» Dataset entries
/---
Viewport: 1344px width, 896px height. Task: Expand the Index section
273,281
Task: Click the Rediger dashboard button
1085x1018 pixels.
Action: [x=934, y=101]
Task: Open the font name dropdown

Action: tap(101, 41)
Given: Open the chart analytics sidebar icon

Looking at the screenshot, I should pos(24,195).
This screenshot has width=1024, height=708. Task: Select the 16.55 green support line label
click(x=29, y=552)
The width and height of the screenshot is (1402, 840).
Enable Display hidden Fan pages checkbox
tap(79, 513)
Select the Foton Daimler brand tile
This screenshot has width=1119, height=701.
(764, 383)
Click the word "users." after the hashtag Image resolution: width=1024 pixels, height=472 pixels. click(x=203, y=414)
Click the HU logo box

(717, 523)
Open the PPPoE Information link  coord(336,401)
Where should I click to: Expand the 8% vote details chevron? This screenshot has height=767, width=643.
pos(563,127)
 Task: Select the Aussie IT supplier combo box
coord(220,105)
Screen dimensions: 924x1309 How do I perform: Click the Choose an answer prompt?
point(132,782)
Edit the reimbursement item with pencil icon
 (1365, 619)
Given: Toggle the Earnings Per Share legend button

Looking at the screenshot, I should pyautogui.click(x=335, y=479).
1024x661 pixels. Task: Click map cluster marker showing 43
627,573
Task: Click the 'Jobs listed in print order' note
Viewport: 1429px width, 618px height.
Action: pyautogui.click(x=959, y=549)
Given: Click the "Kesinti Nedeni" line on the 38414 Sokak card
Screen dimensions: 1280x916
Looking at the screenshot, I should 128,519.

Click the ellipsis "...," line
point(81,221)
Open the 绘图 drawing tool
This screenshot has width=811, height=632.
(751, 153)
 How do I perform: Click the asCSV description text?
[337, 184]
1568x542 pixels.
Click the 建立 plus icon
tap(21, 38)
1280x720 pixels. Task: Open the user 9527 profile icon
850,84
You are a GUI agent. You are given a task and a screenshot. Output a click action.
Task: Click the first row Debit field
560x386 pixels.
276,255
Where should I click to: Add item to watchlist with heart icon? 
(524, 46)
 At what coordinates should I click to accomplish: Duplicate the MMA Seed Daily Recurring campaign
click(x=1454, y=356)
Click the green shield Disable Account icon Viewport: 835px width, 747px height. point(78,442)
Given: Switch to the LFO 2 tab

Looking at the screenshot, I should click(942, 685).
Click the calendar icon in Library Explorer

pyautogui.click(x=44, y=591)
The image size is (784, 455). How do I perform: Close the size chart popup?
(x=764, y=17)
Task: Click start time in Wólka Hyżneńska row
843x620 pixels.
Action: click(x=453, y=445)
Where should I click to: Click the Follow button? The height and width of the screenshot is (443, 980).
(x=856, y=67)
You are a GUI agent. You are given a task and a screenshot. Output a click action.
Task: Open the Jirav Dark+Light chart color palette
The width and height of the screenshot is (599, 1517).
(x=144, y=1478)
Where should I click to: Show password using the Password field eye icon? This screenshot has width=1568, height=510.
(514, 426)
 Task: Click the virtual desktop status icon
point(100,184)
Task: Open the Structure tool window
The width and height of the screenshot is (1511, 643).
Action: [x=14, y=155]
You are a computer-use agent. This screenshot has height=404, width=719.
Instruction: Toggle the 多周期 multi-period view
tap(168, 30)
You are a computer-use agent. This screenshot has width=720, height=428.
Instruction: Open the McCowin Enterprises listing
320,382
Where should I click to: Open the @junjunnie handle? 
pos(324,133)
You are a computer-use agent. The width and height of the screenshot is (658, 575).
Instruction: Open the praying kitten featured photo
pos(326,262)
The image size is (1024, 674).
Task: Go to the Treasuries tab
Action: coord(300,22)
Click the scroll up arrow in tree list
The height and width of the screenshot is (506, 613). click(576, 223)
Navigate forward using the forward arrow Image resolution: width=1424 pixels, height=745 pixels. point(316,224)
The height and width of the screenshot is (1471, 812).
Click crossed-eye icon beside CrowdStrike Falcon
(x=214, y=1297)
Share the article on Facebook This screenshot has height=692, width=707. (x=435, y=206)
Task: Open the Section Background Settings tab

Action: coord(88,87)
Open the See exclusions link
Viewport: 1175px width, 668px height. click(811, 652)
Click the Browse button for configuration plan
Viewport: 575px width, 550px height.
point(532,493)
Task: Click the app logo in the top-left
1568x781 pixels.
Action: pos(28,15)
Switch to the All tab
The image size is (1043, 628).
\---
» Required work
Search term "computer": return each line of the data that contains it.

» Answer area
You are a computer-use agent. This screenshot has height=404, width=719.
You are a computer-use agent. This screenshot has width=720, height=428.
You are a computer-use agent. The width and height of the screenshot is (658, 575).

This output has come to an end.